Królowa w Rossmannie

przez | 13 maja, 2020

Czas separacji i izolacji trwa nadal. Wszystkie przybytki kulturalno – oświatowe są nadal pozamykane więc trzeba sobie radzić samemu. Albo dokupować nowe książki w internecie albo kolejny raz uważniej przejrzeć własną biblioteczkę, a nuż wypatrzy się jakąś ciekawą pozycję odłożoną na lepsze czasy – urlopów, wakacji. My w domu zawsze mamy zapas książek. Bo zanim zdążymy przeczytać te już przez nas nagromadzone, to już w drodze jest paczka z kolejnymi pozycjami, które wypatrzyliśmy na stronach księgarni internetowych lub na portalach czytelniczych. Jednym słowem – książek ci u nas dostatek.
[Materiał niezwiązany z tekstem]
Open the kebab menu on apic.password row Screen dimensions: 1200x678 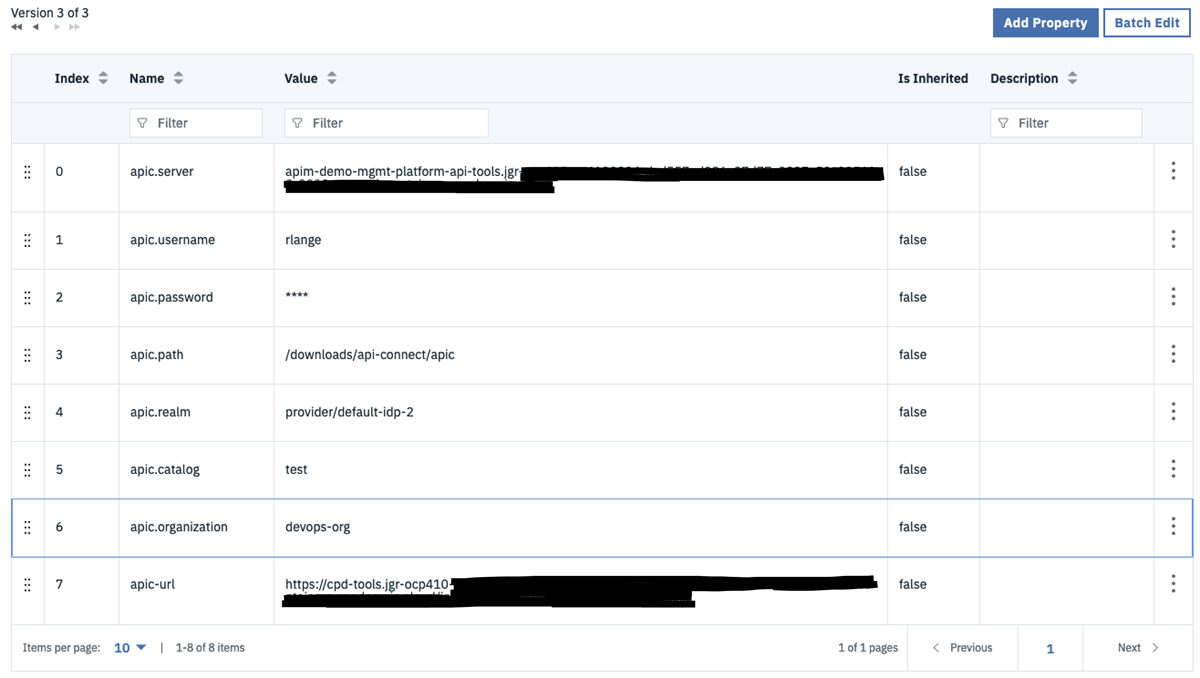pyautogui.click(x=1173, y=296)
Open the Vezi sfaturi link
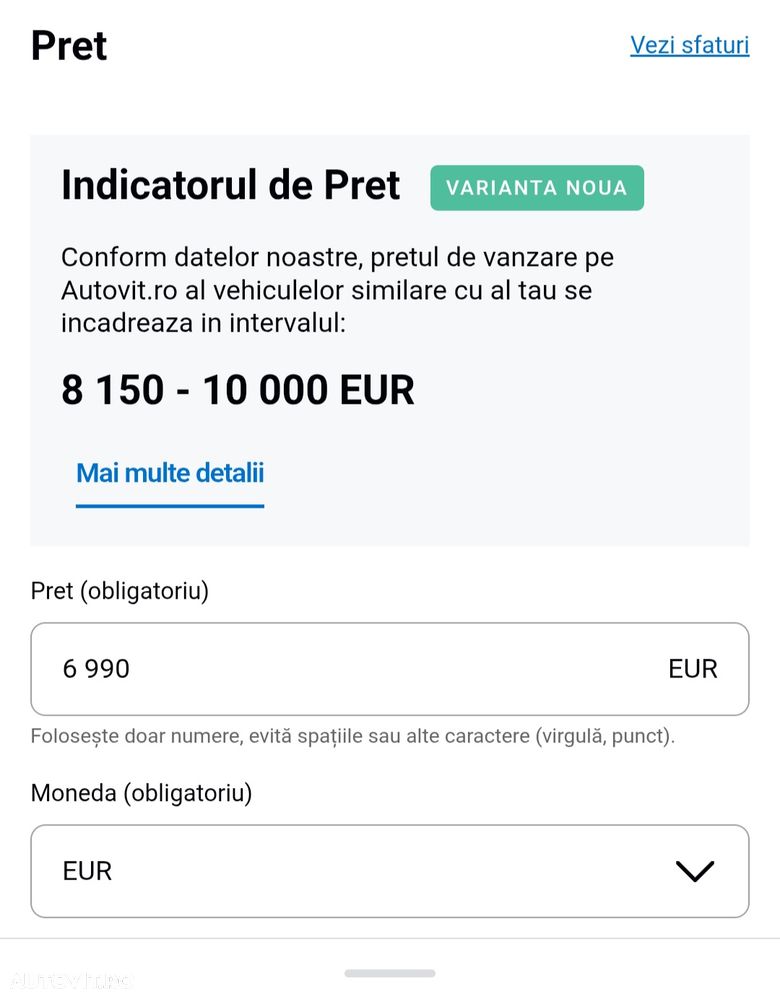This screenshot has height=999, width=780. (690, 45)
Ja ostatnio ponownie zrobiłam rekonesans w swojej biblioteczce i sięgnęłam po dwie biografie – jedną królowej Elżbiety zakupionej pod wpływem obejrzenia serialu The Crown oraz założyciela znanej drogerii samoobsługowej Rossmann. Lektura obu tych książek była dla mnie niezwykłym doświadczeniem. Jako czytelnika, człowieka, rodzica, dziecka, specjalisty.

Niezwykle dobrze czyta się książkę o królowej Elżbiecie. Jest ona naszpikowana faktami, zdarzeniami, datami. Opowiada o życiu samej królowej, jej rytuałach, obowiązkach, wymogach życia królewskiego. Ale także dużo uwagi jest poświęcone członkom całej rodziny królewskiej, relacjach między nimi. Ponadto możemy poczytać ciekawostki, anegdoty o kolejno urzędujących premierach. Dużo łatwiej się czyta tą książkę, kiedy obejrzało się już serial. Przynajmniej mi, ponieważ od razu sobie wizualizuję twarze aktorów przypisanych do poszczególnych osób, sceny z ich udziałem. W liczącej około 300 stron książce można poznać i nie poznać samą królową. Niby już coś wiemy o jej życiu, niby coś można wywnioskować o jej światopoglądzie, wrażliwości, mentalności ze strzępów jej wypowiedzi, wypowiedzi innych, ale tak naprawdę nie wiemy nic. Mimo serialu, mimo biograficznej książki, królowa nadal pozostaje tajemnicza, niedostępna, nieznana, posągowa.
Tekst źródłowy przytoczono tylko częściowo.